Primeiro, vamos entender o que é o chamado hidrogênio verde.

O hidrogênio é o elemento mais abundante do universo, mas está sempre combinado com outro elemento, como na água. A fórmula HO é formada por duas partículas de hidrogênio e uma de oxigênio.

Para utilizá-lo de forma isolada, é preciso separá-lo, e isso é feito por um processo chamado eletrólise – uma corrente elétrica divide o hidrogênio do oxigênio.

Essa tecnologia não é nova. O hidrogênio, inclusive, ajudou a levar o homem à Lua. Ele foi um dos combustíveis usados pela Nasa nos foguetes do programa Apollo.

Hoje, de acordo com a Agência Internacional de Energia (IEA), a maior parte da produção mundial de hidrogênio ainda vem do gás natural, um combustível fóssil.

Agora, no contexto da transição energética, que é a substituição gradual do combustível fóssil para fontes de energia limpa, o hidrogênio verde se tornou uma grande aposta.

E como ele é produzido?
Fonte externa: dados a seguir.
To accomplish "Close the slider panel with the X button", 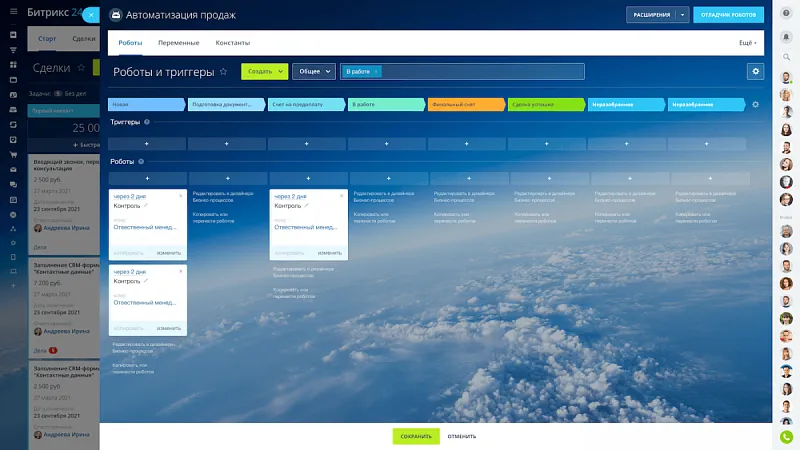I will pos(91,15).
O método é o mesmo: a eletrólise. A diferença é que, quando a eletricidade usada nesse processo vem de fontes renováveis, como a solar ou a eólica, o resultado é o hidrogênio verde, por ser produzido com baixíssima emissão de carbono.

Matriz elétrica pode colocar Brasil entre maiores produtores mundiais

E, neste cenário, o Brasil sai na frente, porque cerca de 90% da matriz elétrica brasileira é renovável. Um estudo do Centro Nacional de Pesquisa em Energia e Materiais (CNPEM), publicado na revista científica Applied Energy, aponta que isso pode colocar o Brasil entre os maiores produtores mundiais de hidrogênio verde.

‘A gente tem uma rede elétrica com um alto teor de renovabilidade, integrando o Brasil de Norte a Sul, com diversidade de fontes, com energia armazenada nos reservatórios das hidrelétricas, com biomassa, hidrelétrica, solar, eólica, tudo integrado num sistema nacional’, explica o pesquisador Carlos Driemeier, que coordenou o estudo.

Muitos investimentos já foram anunciados no país, mas ainda precisam se concretizar. De acordo com a Associação Brasileira da Indústria do Hidrogênio Verde, os projetos das empresas associadas somam mais de R$ 63 bilhões em investimentos anunciados e têm como foco a produção de fertilizantes, amônia e metanol.

Em agosto de 2024, o governo federal sancionou a lei que estabeleceu a Política Nacional do Hidrogênio de Baixa Emissão de Carbono, mas ela ainda precisa de regulamentação, que é aguardada pelo mercado.

Carlos Driemeier também esclarece que já existe um mercado consolidado para o uso de hidrogênio como insumo industrial – na produção de fertilizantes, refino de petróleo, siderurgia, além da produção de combustível sustentável para aviação.

E, de acordo com o pesquisador, o uso do hidrogênio verde nessa cadeia é algo mais próximo da realidade no curto prazo.

hidrogênio verde é ainda uma das apostas para absorver o excesso de energia renovável que acontece hoje em alguns momentos no Brasil, o que tem levado a cortes de geração de energia, o chamado curtailment.

Desafios para ganhar escala

Já o uso do hidrogênio como produto final, por exemplo, como combustível para veículos, enfrenta ainda desafios consideráveis, como:

Altos custos de produção. O hidrogênio é altamente inflamável. Falta de infraestrutura para transporte e armazenamento.

Apesar dos gargalos e desafios, o pesquisador acredita no grande potencial do hidrogênio verde como combustível do futuro.

‘O caminho é longo, porque é um vetor energético que tem um potencial imenso, mas é essas transformações acontecem ao longo de décadas e está só começando’, disse Driemeier.